Une quantité innombrable de commentaires ont été écrits sur cet opuscule et il peut paraître prétentieux de ma part de vouloir encore apporter une pierre à l’édifice. C’est en toute modestie que je me hasarde à le faire. Ce qui me semble être un des aspects essentiels du Cantique des Cantiques, s’est imposé à moi au cœur de l’Afrique, quand je fus confronté aux réalités des pratiques polygames.  Il y a donc à la base de mes réflexions une expérience personnelle Je tiens à la relater dans un premier chapitre de cette brève étude. Pour le reste il ne s’agit pas d’une présentation exhaustive du Cantique des Cantiques. Je suis conscient que bien des points mériteraient d’être développés et étayés. Mon seul désir est de partager avec les personnes intéressées les découvertes que je crois avoir faites.                                                                                                                            
                                                                                            Bertrand Stricker

                                                       CONFRONTE

                                      AUX REALITES DE LA PLYGAMIE


Au  service d’une communauté évangélique africaine

Dans le cadre de mon service militaire j’ai pu, pendant un an, remplir la fonction d’aumônier bénévole dans l’oasis de Faya-Largeau au cœur des Confins Sahariens, un immense territoire désertique qui occupe tout le nord du Tchad. Ainsi, à côté de mes occupations à l’armée, j’ai desservi, comme pasteur, une communauté d’environ trois cents personnes. Tous étaient des africains, pour la plupart des militaires issus de nos anciennes troupes coloniales. Originaires du sud du Tchad, de Centrafrique et du Congo-Brazzaville, ils avaient été autorisés à faire venir leurs femmes et leurs enfants et habitaient avec eux dans des « haricots »,  des sortes de paillottes dans le style de celles des nomades du désert.

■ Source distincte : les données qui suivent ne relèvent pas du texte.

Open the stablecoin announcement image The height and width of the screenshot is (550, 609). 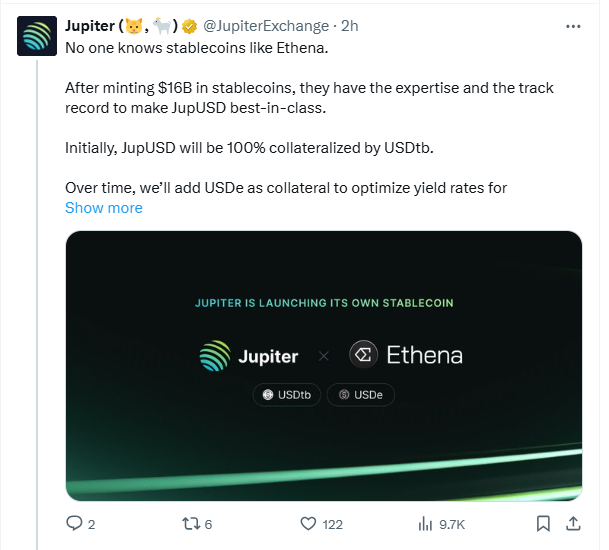tap(323, 365)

Très vite je m’aperçus que les membres de cette communauté étaient tous issus de Missions Evangéliques et qu’ils étaient fortement marqués par cette forme de piété. Leur foi était enthousiaste, leur zèle pour le Seigneur était grand et, malgré leur extrême diversité ethnique et linguistique  – nous chantions au culte dans pas moins de 7 langues -, ils formaient une communauté très soudée. Il y avait cependant une ombre au tableau : leur piété était fortement empreinte d’un esprit légaliste. Je donnerai pour exemple leur manière de pratiquer l’offrande : en dépit de leur pauvreté, ils donnaient le dixième de leurs revenus à l’église, comme cela est prescrit par la loi mosaïque. Un geste en soi exceptionnel, admirable, mais ils le pratiquaient avec un tel zèle, avec une telle minutie qu’ils en tiraient inévitablement une certaine fierté et qu’ils ne pouvaient s’empêcher de croire que de la sorte ils étaient de vrais et
bons chrétiens. Ne restant à leur service que pendant un an, j’estimais que je n’avais pas à « faire la révolution ». J’acceptais  cette situation, tout en cherchant à témoigner d’une foi qui se fonde sur la grâce seule et non sur les œuvres que dicte la loi.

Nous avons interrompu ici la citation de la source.